Highlights of the Beige Book
Trade tariffs seen to be contributing to higher input costs
A few districts noted some increase in inflation pressures
Most districts noted concern over trade
Trade concern caused some businesses to curb investment
All districts noted widespread input prices pressures
Construction mixed, home sales a bit softer
Spending grew at modest pace, manufacturing moderate
Labor market tight
Prepared by NY Fed with data before Sept 1
The comments on trade show more concern than Brainard earlier but the overall tone is still entirely positive and points to a Fed that will continue to tighten with a rising risk it will tighten beyond whatever they've decided neutral to be.
Here's the main summary:
Overall Economic Activity
Reports from the Federal Reserve Districts suggested that the economy expanded at a moderate pace through the end of August. Dallas reported relatively brisk growth, while Philadelphia, St. Louis, and Kansas City indicated somewhat below average growth. Consumer spending continued to grow at a modest pace since the last report, and tourism activity expanded, to varying degrees, across the nation. Manufacturing activity grew at a moderate rate in most Districts, though St. Louis described business as little changed and Richmond reported a decline in activity. Transportation activity expanded, with a few Districts characterizing growth as robust. Home construction activity was mixed but up modestly, on balance. However, home sales were somewhat softer, on balance-in some cases due to reduced demand, in others due more to low inventories. Commercial real estate construction was also mixed, while both sales and leasing activity expanded modestly. Lending activity grew throughout the nation. Some Districts noted weakness in agricultural conditions. Businesses generally remained optimistic about the near-term outlook, though most Districts noted concern and uncertainty about trade tensions-particularly though not only among manufacturers. A number of Districts noted that such concerns had prompted some businesses to scale back or postpone capital investment.
Employment and Wages
Labor markets continued to be characterized as tight throughout the country, with most Districts reporting widespread shortages.
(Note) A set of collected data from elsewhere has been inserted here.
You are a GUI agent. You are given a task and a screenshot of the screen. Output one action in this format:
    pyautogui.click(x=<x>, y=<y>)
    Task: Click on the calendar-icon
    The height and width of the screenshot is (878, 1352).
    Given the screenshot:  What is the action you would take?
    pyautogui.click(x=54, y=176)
While construction workers, truck drivers, engineers, and other high-skill workers remained in short supply, a number of Districts also noted shortages of lower-skill workers at restaurants, retailers, and other types of firms. Employment grew modestly or moderately across most of the nation, though Dallas noted robust job growth, while three Districts reported little change that partly reflected a dearth of applicants. Six of the twelve Districts cited instances in which labor shortages were constraining sales or delaying projects. Wage growth was mostly characterized as modest or moderate, though a number of Districts cited steep wage hikes for construction workers. Some Districts indicated that businesses were increasingly using benefits-such as vacation time, flexible schedules, and bonuses- to attract and retain workers, as well as putting more resources into training.
Prices
Prices of final goods and services continued to rise at a modest to moderate pace in most Districts, though there were some signs of a deceleration. All Districts noted fairly widespread input price pressures, particularly for construction materials and freight transportation. Tariffs were reported to be contributing to rising input costs, mainly for manufacturers. Businesses' input costs have generally been rising more rapidly than selling prices, though there have been increased efforts to pass along cost hikes to customers. A few Districts noted some increase in inflation expectations.